Mango Grove is one of Howard County's best kitchens.  We feasted on the dosa along with the mashed eggplant of baingan bartha and the unique jackfruit of kathal korma.  Unripe jackfruit give a meaty texture to that curry, although it's more of a subtle toothiness, not the weird "fake meat" texture that you can get from meat substitutes.  You're eating a vegetarian curry.  The jackfruit is firm, and the curry is beautifully spiced.

Today's snow got Lil Chow a second round of Indian rice at Ananda in Fulton.  Mrs. HowChow was minutes from dropping off our delayed-open daycare when they announced they were closed for the day.  Surprise!  She met RDAdoc for a playdate and then lunch.  When I got home, she raved about the butternut squash soup and the chickpeas.  No photos were taken.  (So sad.  Sad for me.)  But they also learned Ananda has started Sunday brunch.  We may be back there soon.

Thursday, November 20, 2014

Do You Make Rice Balls For Your Toddler? Do You Have Any Recipes Or Advice For A Newbie?

Lil' Chow lived for a year with a wonderful family in Korea who seem to have made him a good eater.

When we took Lil' Chow, the family packed his bags with an array of his favorite snack foods, a container of miso soup, and a package of homemade rice balls.

So now I'm trying to make soup and rice balls.  The balls are essential because I'm cooking more rice than ever before, and we don't finish even the 2-cup minimum that the new Japanese rice maker cooks each time.  Plus, they could be a great part of the vegetarian lunches that I'll need to pack for daycare.

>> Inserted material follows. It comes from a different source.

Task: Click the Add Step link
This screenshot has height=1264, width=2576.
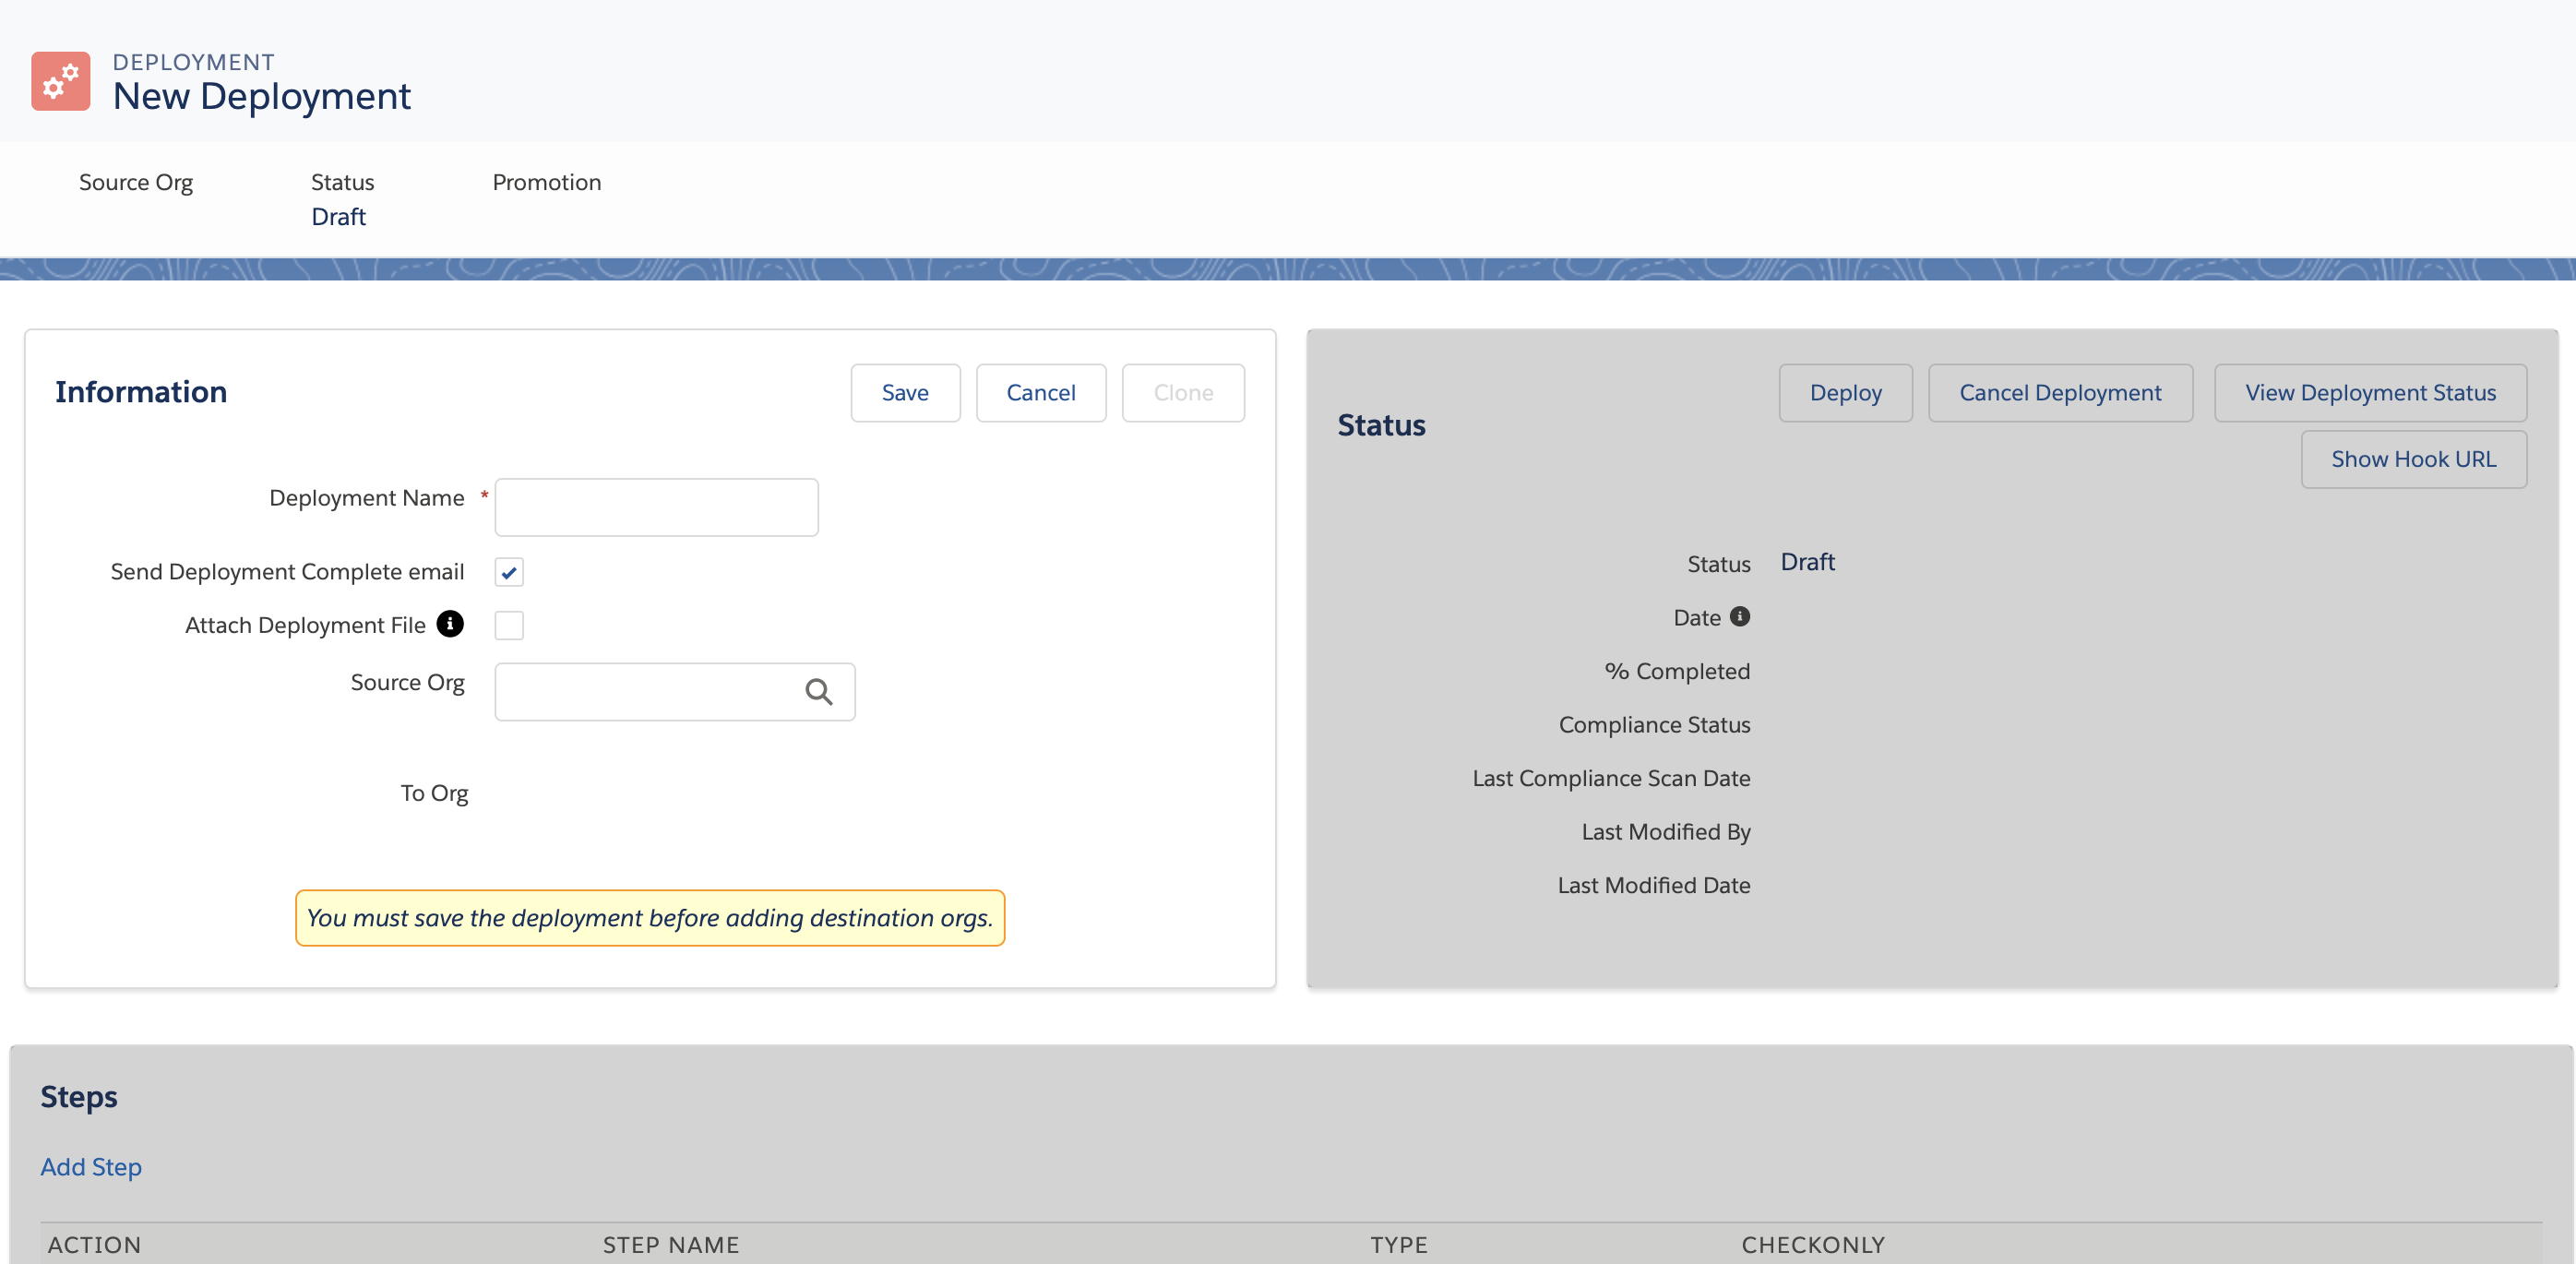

So does anyone out there make rice balls for their toddlers?  I have read recipes and blogs.  I know that I can use the leftover rice and flavor them in an endless number of ways.  But I'd love some suggestions about what kids really eat.  And whether I should make the balls with warm rice, then put them in the fridge.  Or whether I could use cold rice to make them "fresh" the next morning.

Frankly, I'll take any advice.  It's a fun, new technique, and Lil' Chow seems always hungry.

Wednesday, October 22, 2014

The HowChow Blog Now Has Competition -- A Small Body Whose Gravity Will Change Our Orbit

And the blog now has competition
A blog like HowChow is brilliantly fun, wonderfully rewarding, and shockingly time-consuming to maintain and keep in working condition.

A few weeks ago, I might have continued that paragraph with "like a baby."

But the HowChows now have a baby, and I'm no longer so cavalier about comparing anything to the fun, the rewards, or the time consumption of a two-foot-tall human.

Oh, yes.  Two-feet tall.  We didn't start with one of those beginner babies who just sit around.  Lil' Chow came home with us on Friday from Korea.  We are complete beginners, but Lil' Chow is a veteran with 17 months of experience, a taste for noodles, and a shocking burst of speed at short distances.

Obviously, the blog will change. Mrs. HowChow and I love the writing and the connections.  A bunch of local bloggers were nice enough to guest post for one of the weeks when we were travelling.  But Lil' Chow will certainly change our life -- how often we eat out, how often I post, how quickly I can respond to emails.

I hope to keep posting local food news and local food recommendations.  I hope folks will continue to be amused.  I considered just adding a toddler to our posts and letting folks figure it out.  But Lil' Chow seems worth a post on his own.  We will see where this goes from here.

Thanks agin to Lisbeth, Sara, Lisa and the Unmanly Chef who guest-posted last week to help cover our trip to Korea.  Check out their posts of Korean soup, eating with toddlers, Caspian Market, and cooking with kids if you didn't have a chance.  I giggled as the "eating with toddlers" post went up on our first full day with Lil' Chow.